C'est principalement de cette époque de notre littérature que M. Guizot s'est occupé dans son introduction parce qu'en effet elle précède immédiatement celle dont il va nous donner l'histoire. On y trouvera des faits curieux rapprochés avec beaucoup d'art, et d'où l'auteur tire des observations extrémement intéressantes. Les noms de cette époque trop peu connue parce qu'elle a été éclipsée par celle qui lui succéda, présentent, dans les tableaux qu'il en trace,des phénomènes très-singuliers. Il faut les aller chercher dans son ouvrage. C'est là qu'il faut voir comment, à la même cour et dans le même tems, régnaient la précieuse métaphysique de l'hôtel de Rambouillet et le burlesque de l'Enéide Travestie; comment on parlait sans cesse d'amour sans être amoureux, de débauche sans être débauché; comment, en un mot, l'homme entièrement séparé du poëte avait des sentimens à part et tout-à-fait différens de ceux que le poëte chantait. Trois choses, dit M. Guizot, contribuèrent à remettre notre poésie dans une meilleure voie : l'institution de l'Académie française, l'établissement des théâtres, et plus tard la protection directe de Louis XIV. De ces trois causes, l'institution de l'Académie était la seule qu'il dût traiter dans son Introduction. Il la raconte avec briéveté, mais d'une manière très-satisfaisante. II n'a négligé aucune des sources qui pouvaient lui fournir des faits intéressans. En général, il a fait pour cette Introduction des recherches très-étendues, et, ce qui vaut mieux encore, loin d'en prodiguer les résultats, il ne les a offerts au public qu'avec une sage économie. Il a choisi parmi les anecdotes celles qui étaient les plus propres à caractériser les mœurs du tems, et parmi les vers il n'a cité que ceux qui pouvaient donner une idée bien positive, soit du mérite des poëtes, soit de leurs défauts. Ces citations ne peuvent manquer de plaire aux amis de la littérature, et ils sauront gré à M. Guizot d'avoir été les chercher dans des livres qui ne sont guère connus aujourd'hui que des littérateurs de profession.
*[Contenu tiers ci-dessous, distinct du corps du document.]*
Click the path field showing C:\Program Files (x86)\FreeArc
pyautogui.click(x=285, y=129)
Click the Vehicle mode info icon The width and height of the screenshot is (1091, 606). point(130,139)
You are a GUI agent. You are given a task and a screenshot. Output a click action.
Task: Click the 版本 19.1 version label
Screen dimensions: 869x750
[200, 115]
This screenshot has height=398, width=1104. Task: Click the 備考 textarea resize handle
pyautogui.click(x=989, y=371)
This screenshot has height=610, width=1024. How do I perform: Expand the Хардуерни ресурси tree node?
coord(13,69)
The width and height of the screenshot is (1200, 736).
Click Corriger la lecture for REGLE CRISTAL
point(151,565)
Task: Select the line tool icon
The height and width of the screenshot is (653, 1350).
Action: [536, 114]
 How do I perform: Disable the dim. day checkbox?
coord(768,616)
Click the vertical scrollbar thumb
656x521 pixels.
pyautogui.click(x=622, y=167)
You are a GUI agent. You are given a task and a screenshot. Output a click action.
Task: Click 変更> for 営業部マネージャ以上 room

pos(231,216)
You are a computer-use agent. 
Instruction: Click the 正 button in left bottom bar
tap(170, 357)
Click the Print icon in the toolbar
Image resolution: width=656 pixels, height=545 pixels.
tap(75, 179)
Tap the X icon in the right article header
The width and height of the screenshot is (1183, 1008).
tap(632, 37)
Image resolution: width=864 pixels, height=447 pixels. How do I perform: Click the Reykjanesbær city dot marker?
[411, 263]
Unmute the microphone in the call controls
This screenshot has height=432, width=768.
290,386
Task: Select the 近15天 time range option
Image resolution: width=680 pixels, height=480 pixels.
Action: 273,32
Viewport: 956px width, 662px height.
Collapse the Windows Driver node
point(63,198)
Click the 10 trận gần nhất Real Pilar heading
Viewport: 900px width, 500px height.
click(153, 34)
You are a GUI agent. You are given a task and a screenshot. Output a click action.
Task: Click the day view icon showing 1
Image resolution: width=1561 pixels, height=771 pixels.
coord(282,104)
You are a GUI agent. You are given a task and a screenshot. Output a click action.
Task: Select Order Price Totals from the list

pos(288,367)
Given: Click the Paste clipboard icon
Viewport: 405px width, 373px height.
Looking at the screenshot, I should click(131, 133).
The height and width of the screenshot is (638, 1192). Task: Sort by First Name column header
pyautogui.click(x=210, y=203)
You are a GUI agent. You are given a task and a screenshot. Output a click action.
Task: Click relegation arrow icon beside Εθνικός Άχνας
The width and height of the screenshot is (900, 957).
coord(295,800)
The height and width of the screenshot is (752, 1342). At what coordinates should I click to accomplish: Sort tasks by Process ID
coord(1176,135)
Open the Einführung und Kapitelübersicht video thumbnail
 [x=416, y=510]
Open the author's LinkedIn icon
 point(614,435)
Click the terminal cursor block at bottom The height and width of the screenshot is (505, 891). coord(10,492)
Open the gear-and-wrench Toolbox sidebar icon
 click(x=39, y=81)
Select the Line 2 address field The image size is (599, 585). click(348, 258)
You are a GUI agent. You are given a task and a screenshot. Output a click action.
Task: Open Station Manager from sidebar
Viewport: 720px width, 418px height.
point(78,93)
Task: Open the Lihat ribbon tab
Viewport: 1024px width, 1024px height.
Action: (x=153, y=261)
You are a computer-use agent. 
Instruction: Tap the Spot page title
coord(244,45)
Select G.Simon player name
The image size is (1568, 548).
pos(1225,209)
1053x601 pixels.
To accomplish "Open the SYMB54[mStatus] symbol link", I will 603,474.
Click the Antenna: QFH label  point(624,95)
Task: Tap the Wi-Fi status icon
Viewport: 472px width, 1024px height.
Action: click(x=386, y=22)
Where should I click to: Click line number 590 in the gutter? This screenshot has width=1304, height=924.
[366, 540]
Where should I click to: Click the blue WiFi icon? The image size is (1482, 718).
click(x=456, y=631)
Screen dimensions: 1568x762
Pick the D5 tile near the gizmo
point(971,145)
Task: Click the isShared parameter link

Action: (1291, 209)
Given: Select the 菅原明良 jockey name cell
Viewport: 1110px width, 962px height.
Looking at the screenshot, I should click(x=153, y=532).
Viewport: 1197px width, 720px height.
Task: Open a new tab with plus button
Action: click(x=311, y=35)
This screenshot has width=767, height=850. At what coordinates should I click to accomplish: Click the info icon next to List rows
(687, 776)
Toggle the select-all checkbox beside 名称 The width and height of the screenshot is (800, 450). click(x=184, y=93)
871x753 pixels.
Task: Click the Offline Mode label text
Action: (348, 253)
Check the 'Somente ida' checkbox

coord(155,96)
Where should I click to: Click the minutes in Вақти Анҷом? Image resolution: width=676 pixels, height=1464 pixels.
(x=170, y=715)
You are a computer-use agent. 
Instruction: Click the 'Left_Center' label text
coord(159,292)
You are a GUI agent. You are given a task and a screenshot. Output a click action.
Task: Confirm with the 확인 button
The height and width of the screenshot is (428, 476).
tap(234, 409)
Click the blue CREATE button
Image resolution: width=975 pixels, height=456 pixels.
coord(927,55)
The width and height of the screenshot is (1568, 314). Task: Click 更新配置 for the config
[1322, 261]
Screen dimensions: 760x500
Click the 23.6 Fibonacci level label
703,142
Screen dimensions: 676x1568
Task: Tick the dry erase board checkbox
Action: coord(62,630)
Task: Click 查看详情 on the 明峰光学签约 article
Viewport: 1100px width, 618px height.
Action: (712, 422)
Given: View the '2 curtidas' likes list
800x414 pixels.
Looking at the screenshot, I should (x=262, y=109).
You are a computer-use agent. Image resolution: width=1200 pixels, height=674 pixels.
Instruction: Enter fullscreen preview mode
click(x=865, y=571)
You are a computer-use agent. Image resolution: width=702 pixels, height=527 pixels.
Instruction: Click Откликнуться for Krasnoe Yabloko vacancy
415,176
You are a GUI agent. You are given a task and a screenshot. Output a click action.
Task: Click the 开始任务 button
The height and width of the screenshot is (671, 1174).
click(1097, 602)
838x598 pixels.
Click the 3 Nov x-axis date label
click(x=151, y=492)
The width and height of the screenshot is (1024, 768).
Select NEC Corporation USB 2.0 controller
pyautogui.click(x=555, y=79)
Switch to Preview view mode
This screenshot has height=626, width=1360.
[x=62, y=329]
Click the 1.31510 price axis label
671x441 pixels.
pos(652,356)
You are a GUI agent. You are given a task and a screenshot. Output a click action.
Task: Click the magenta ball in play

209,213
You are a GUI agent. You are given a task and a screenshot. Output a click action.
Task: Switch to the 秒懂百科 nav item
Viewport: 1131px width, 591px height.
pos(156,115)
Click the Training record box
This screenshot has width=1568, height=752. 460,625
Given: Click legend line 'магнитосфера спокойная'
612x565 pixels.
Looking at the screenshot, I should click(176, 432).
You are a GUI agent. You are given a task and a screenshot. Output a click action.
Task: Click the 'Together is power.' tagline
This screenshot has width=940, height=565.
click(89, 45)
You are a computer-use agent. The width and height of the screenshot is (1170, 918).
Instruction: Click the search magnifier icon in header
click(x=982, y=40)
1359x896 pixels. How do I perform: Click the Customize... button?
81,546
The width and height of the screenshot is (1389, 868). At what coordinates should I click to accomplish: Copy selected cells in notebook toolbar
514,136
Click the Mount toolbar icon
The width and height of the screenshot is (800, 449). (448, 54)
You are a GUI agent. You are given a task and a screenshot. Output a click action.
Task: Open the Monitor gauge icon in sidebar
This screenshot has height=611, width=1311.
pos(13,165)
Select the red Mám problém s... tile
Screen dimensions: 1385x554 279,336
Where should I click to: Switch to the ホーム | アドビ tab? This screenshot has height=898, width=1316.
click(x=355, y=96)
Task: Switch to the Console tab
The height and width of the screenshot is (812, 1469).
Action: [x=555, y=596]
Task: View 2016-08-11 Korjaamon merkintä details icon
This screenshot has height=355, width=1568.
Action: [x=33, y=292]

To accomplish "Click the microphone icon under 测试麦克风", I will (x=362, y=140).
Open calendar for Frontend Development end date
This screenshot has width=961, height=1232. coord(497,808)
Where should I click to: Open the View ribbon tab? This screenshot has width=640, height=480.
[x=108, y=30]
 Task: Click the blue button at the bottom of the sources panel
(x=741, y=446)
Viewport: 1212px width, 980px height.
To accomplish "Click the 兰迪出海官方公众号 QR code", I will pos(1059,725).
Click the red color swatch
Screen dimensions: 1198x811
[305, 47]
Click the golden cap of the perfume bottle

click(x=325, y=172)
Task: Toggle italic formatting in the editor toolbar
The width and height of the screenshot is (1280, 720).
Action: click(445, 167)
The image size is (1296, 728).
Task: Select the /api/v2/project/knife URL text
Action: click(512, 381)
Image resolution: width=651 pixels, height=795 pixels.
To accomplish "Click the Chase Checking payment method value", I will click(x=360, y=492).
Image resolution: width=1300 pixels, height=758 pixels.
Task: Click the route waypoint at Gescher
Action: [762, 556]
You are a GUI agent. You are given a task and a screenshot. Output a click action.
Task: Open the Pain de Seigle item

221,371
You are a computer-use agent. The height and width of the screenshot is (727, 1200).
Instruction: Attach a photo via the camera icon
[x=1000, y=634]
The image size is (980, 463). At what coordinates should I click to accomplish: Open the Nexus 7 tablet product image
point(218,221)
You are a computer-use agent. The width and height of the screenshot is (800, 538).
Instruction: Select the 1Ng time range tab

Après avoir donné à notre auteur des éloges qu'il a si

bien mérités, je dois relever une inexactitude, ou plutôt une distraction qui lui est échappée, et je le ferai avec d'autant moins de répugnance qu'elle est la seule qui m'ait frappé, et qu'il lui sera facile de la réparer dans la seconde livraison de son ouvrage. Au nombre des grands écrivains du siècle de Louis XIV, qui ne sont point entrés à l'Académie française, il place Molière et La Fontaine. Molière, en effet, n'y fut point admis, et c'est déjà trop; mais La Fontaine y fut reçu le 2 mai 1684. Il faut rendre, non à La Fontaine, mais à l'Aca démie, ce qui lui appartient. Il y a aussi quelques obscurités dans l'Avertissement qui ouvre ce volume. Elles ne sont dues sans doute qu'à des fautes typographiques. M. Guizot pourra également y remédier dans un errata.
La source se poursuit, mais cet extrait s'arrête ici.